Serpentinit kann Asbest enthalten. Das attraktive Gestein darf, wenn asbesthaltig, in der Schweiz nicht in den Verkehr gebracht werden. Für das Bearbeiten bestehender Bauteile oder Kunstwerke sind besondere Schutzmassnahmen einzuhalten. Stefan Scherer, Arbeitshygieniker bei der Suva, erklärt, was es mit Serpentinit auf sich hat.

Stefan Scherer, Was ist Serpentinit?
Sepentinit ist ein Gestein. Das geschliffen satt grüne oder auch bräunlich-rote Material ist bis heute für Bau- und Kunsthandwerk sehr beliebt. Entsprechend verbreitet war sein Einsatz, sei es für Fassadenverkleidungen, Bodenplatten, Grabsteine oder Skulpturen. Das Gefährliche daran: Serpentinit kann Asbest enthalten.

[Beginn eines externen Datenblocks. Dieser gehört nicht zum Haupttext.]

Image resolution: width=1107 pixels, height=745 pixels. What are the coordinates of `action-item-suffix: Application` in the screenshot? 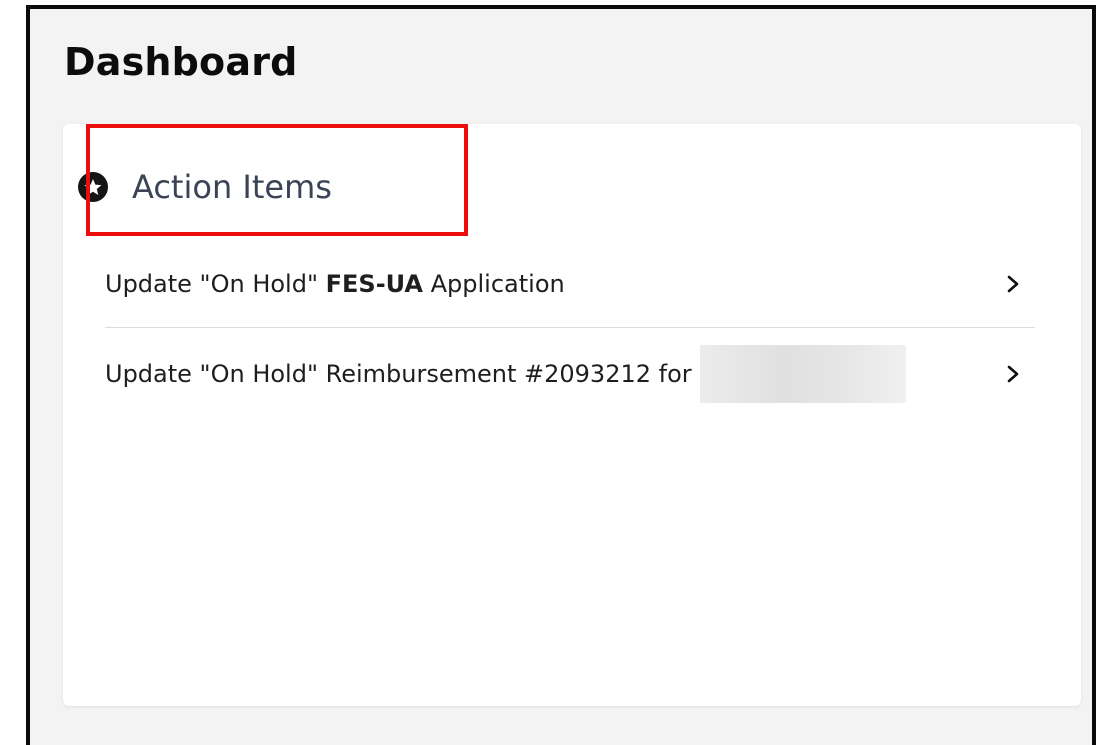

Wie erkennt man asbesthaltigen Serpentinit?
Für Laien ist es kaum möglich Serpentinit zu erkennen, denn es gibt ihn in vielen Varianten. Unbearbeitet ist er überwiegend grünlich-grau, geschliffen meist grün aber auch rot, geadert, marmoriert oder homogen. Dazu kommt, dass vielfältige Handelsnamen oft gar keinen Rückschluss bieten, dass es sich um Serpentinit handelt. In Verdachtsfällen bietet der Natursteinverband (NVS) Hilfe. Er hat für Fragen rund um Serpentinit eine eigene E-Mail-Adresse eingerichtet: serpentinit@nvs.ch.

Warum ist Asbest gefährlich?
Asbest ist ein faserförmiges Mineral, das dann zur Gefahr wird, wenn es in die Luft gelangt und von Menschen eingeatmet wird. Bereits geringe Konzentrationen von Asbeststaub in der Luft können zu Krankheiten wie Asbeststaublunge, Lungenkrebs oder Brustfellkrebs führen. Diese Krankheiten treten in der Regel 15 bis 45 Jahre nach dem Einatmen auf. Das Risiko einer Erkrankung steigt sowohl mit der Dauer der Belastung als auch mit deren Intensität.